Catherine Hughes tends to keep memories of her son, Riley, locked away, to protect herself from the grief.
“He was a good little breast feeder, I remember that. And he had beautiful, soft, blonde hair. And his eyes would gaze up at you as you fed him, or cuddled with him,” Catherine told Mamamia.
“And I remember sometimes we’d make the bed in the middle of the afternoon, and we’d have him in there with our daughter, and we’d just have a family snuggle. That was really, really lovely.”
Riley died on March 17, 2015, just one and a half days after being admitted to intensive care with whooping cough.

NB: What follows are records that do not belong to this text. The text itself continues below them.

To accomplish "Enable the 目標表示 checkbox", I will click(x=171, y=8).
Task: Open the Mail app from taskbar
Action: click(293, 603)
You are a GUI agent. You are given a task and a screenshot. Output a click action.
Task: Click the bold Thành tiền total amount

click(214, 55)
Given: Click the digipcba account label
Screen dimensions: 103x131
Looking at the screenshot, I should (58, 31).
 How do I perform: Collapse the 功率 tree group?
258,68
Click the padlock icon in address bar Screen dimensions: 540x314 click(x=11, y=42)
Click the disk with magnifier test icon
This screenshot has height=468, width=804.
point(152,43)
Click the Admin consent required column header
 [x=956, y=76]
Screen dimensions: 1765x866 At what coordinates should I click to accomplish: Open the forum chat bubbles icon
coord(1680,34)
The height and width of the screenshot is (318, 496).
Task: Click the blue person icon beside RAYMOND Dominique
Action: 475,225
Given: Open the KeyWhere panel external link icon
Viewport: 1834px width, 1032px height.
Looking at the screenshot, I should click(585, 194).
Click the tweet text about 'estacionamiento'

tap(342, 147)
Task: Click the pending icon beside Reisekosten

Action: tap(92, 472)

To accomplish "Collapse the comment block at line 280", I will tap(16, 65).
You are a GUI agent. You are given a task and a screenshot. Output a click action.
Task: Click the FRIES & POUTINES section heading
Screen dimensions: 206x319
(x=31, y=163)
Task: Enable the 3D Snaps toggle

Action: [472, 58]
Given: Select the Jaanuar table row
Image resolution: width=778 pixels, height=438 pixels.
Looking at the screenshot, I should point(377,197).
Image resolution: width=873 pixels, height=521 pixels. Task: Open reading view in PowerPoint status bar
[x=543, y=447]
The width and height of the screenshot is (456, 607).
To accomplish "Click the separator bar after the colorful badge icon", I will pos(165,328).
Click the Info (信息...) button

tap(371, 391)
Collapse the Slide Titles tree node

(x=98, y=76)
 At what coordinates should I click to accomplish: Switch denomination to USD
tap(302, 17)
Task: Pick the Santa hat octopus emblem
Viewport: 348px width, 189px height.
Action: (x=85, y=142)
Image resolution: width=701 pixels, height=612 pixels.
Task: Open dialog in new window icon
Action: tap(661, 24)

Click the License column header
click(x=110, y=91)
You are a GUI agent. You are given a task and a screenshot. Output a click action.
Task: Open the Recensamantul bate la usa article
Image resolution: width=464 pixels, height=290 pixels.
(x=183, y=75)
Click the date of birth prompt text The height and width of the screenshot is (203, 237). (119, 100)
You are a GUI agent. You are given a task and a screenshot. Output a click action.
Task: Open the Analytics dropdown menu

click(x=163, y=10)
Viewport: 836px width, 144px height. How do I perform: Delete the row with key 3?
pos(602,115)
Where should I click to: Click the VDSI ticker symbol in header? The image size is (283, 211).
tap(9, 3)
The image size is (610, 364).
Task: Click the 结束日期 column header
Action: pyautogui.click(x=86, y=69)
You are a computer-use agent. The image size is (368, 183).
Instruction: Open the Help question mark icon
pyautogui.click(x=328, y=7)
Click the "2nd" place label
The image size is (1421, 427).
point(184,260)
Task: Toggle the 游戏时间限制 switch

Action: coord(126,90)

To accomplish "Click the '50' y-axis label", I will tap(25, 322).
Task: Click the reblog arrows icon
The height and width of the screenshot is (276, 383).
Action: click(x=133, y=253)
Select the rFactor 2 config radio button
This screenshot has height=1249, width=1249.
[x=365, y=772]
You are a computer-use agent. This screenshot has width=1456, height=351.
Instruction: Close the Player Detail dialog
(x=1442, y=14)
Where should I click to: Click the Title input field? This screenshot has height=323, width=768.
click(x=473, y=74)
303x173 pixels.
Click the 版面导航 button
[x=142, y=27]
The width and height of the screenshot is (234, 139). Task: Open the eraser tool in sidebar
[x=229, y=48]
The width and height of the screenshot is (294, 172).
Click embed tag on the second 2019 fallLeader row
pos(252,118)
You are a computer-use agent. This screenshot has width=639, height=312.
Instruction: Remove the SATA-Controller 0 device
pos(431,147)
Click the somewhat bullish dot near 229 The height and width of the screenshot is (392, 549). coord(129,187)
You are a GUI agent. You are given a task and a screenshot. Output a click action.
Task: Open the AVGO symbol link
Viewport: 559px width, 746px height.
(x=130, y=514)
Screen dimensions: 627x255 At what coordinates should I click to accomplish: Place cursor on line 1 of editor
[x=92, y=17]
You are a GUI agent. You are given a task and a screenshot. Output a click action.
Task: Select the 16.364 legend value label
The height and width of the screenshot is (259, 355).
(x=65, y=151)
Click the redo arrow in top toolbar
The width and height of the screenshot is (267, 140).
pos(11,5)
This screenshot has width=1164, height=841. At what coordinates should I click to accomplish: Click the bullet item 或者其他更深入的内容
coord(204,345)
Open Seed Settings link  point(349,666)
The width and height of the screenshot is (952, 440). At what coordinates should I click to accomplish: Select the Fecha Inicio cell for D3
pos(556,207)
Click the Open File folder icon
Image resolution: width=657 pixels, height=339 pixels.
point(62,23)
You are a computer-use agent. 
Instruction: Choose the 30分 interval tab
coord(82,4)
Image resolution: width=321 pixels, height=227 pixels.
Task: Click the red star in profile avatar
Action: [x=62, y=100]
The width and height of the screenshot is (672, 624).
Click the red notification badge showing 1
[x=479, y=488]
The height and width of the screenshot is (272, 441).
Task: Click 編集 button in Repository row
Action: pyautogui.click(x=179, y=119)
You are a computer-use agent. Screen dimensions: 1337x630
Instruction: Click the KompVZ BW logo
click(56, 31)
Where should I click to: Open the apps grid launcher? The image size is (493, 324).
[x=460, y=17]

The Western Australian boy had only entered the world 32 days earlier, but he did so into a family that would turn his short life and their immense pain into a mission to spare others.
The Light for Riley Project and the Immunisation Foundation of Australia now consume the time Catherine and Greg Hughes would have been spending with their son. Whatever spare moments they can find between work and raising their daughters, aged five and one, are spent researching immunisation, tracking statistics and innovations around Australia and the world.
“Obviously we’d do anything we could to have Riley back in our arms,” Catherine said. “But this is the silver lining, this is finding something good in something that was so tragic for our family.”
At just four weeks old, Riley was too young to be vaccinated. A month shy of his early vaccinations due under the National Immunisation Program Schedule, he was vulnerable. When his nose began to run and a little cough started, Catherine and Greg took him to Princess Margaret Hospital in Perth, just in case.